IRGs, inflammatory response-associated genes; DEmRNAs, differentially expressed messenger RNAs; GEO, Gene Expression Omnibus; MSigDB, Molecular Signature Database; qRT-PCR, quantitative real-time PCR; ssGSEA, single-sample gene set enrichment analyses; KM, Kaplan–Meier; CRP, C-reactive protein; ESR, erythrocyte sedimentation rate; Target, Therapeutically Applicable Research to Generate Effective Treatments; Limma, Linear Models for Microarray Analysis; AIC, Akaike information criterion; ROC, receiver operating characteristic; C-index, concordance index; CT, computerized tomography; PET-CT, positron emission tomography-computed tomography; EMT, epithelial-mesenchymal transition; LMR, lymphocyte-to-monocyte ratio; PLR, platelet-to-lymphocyte ratio; NLR, neutrophil-lymphocyte ratio; NSAIDs, nonsteroidal anti-inflammatory drugs; DCs, dendritic cells; Tfh, follicular helper T; CLEC5A, C-type lectin domain family 5 member A; IHC, immunohistochemistry.

Data Sharing Statement

The datasets used in this study are available at Target (https://ocg.cancer.gov/programs/target) and GEO (http://www.ncbi.nlm.nih.gov/geo) databases.
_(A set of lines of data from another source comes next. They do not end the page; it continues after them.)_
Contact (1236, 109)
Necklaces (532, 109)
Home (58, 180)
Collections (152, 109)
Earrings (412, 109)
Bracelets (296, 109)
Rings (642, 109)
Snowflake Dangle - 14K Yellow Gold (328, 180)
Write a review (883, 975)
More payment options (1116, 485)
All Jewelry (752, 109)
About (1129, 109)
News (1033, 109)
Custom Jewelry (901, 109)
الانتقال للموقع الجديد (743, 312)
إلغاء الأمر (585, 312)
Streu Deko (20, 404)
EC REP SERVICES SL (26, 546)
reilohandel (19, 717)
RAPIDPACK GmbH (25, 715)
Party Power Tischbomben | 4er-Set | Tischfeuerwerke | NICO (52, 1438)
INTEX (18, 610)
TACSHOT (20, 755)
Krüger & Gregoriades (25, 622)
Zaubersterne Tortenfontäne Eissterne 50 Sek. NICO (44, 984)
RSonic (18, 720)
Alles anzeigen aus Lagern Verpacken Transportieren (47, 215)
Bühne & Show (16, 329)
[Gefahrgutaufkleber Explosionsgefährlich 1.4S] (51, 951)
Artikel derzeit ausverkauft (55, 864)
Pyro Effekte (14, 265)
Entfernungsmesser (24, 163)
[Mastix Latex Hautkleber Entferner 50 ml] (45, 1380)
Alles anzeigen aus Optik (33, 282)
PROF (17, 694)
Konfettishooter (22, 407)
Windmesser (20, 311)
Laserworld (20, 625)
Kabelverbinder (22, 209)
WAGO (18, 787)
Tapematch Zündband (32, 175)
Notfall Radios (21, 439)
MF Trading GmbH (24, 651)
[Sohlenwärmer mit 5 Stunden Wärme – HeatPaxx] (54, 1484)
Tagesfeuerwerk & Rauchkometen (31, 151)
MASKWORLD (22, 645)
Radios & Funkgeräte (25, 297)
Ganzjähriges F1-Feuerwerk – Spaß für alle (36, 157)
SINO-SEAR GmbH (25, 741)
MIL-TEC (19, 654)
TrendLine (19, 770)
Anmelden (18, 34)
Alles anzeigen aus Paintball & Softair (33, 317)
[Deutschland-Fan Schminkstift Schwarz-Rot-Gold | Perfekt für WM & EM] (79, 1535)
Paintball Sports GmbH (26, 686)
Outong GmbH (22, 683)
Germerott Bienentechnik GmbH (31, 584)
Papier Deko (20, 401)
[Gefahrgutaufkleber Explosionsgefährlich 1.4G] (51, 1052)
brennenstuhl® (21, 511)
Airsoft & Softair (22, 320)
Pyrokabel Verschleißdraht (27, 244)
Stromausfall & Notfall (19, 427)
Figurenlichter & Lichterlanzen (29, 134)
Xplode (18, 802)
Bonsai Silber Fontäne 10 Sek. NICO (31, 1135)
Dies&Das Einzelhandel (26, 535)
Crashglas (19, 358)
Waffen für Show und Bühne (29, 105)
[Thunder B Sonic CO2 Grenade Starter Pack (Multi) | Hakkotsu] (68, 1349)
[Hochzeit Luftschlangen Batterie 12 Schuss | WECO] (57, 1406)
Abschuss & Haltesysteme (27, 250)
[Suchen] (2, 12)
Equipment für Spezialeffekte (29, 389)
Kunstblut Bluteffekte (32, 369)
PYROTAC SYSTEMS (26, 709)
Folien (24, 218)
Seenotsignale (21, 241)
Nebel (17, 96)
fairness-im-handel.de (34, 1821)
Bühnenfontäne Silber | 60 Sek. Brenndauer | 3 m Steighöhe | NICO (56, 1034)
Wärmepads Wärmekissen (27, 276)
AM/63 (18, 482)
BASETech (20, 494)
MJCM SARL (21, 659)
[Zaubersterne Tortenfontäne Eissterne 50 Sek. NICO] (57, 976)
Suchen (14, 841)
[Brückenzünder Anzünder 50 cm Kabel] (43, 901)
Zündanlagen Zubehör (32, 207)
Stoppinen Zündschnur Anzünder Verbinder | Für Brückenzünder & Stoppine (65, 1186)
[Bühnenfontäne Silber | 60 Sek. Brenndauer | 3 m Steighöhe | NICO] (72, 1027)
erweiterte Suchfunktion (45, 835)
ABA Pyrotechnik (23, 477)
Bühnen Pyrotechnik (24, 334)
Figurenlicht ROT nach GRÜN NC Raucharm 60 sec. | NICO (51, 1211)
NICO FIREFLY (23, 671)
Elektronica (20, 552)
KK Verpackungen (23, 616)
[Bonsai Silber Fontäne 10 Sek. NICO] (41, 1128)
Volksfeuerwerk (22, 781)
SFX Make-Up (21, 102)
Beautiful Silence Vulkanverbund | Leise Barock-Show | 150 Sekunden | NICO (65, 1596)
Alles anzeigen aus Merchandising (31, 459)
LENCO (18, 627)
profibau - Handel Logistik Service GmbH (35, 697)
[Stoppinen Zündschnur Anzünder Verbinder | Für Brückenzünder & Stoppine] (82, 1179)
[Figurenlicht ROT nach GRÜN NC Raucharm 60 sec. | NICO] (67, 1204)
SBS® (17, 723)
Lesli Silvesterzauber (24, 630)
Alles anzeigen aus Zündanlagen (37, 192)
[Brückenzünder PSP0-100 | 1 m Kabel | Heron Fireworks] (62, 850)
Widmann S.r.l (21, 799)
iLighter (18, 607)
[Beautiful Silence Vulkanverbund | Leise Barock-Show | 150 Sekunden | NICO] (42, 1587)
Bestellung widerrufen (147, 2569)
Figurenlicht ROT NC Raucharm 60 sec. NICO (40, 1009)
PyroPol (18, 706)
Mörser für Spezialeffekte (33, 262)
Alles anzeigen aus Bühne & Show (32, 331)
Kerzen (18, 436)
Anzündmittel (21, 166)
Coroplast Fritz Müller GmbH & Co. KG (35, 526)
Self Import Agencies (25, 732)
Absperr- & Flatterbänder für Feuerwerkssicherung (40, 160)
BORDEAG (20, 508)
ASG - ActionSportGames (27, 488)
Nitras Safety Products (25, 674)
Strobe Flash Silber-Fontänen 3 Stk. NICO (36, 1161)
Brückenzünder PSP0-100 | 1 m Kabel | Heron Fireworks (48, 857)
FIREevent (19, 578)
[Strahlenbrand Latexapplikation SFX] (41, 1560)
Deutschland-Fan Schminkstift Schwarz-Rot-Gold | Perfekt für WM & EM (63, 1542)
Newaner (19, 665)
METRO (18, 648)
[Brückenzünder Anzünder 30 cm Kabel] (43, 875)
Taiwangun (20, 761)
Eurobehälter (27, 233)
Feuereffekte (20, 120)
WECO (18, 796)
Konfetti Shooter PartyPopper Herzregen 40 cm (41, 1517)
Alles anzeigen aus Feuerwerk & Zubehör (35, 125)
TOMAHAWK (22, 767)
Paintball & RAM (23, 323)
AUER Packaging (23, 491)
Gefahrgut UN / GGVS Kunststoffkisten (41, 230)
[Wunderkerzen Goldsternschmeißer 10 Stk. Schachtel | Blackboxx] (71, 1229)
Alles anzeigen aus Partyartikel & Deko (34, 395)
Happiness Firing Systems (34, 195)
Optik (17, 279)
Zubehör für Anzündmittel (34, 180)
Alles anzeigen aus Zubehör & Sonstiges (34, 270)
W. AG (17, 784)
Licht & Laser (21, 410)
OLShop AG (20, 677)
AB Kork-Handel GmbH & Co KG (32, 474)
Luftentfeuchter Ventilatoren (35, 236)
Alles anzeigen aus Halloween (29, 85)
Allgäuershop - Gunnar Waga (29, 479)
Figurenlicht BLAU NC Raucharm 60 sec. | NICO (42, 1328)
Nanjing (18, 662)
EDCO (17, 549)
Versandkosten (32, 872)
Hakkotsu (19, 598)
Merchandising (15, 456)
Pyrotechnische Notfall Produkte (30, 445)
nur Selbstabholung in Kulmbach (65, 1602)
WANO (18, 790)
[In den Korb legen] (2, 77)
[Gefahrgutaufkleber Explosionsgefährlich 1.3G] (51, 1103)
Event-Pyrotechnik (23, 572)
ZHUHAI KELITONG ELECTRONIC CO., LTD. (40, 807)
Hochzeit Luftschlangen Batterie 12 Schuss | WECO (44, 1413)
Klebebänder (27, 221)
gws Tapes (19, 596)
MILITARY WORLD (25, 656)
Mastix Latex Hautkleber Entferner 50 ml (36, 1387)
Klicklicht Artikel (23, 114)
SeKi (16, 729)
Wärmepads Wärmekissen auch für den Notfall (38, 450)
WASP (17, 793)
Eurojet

Ethics Approval and Informed Consent

The study was conducted according to the guidelines of the Helsinki declaration and was approved by Ruijin Hospital Ethics Committee (Registration number: 2020409). All patients signed the written informed consent to participate in this study.

Consent for Publication

All authors agreed to publish this research.

Acknowledgments

We appreciated researchers and patients participated in GEO and Target datasets.

Author Contributions

All authors made substantial contributions to conception and design, acquisition of data, or analysis and interpretation of data; took part in drafting the article or revising it critically for important intellectual content; agreed to submit to the current journal; gave final approval of the version to be published; and agree to be accountable for all aspects of the work.

Funding

This work was supported by the National Natural Science Foundation of China (NSFC, NO. 81702661,82072957).

Disclosure

All authors have no conflicts of interest to declare.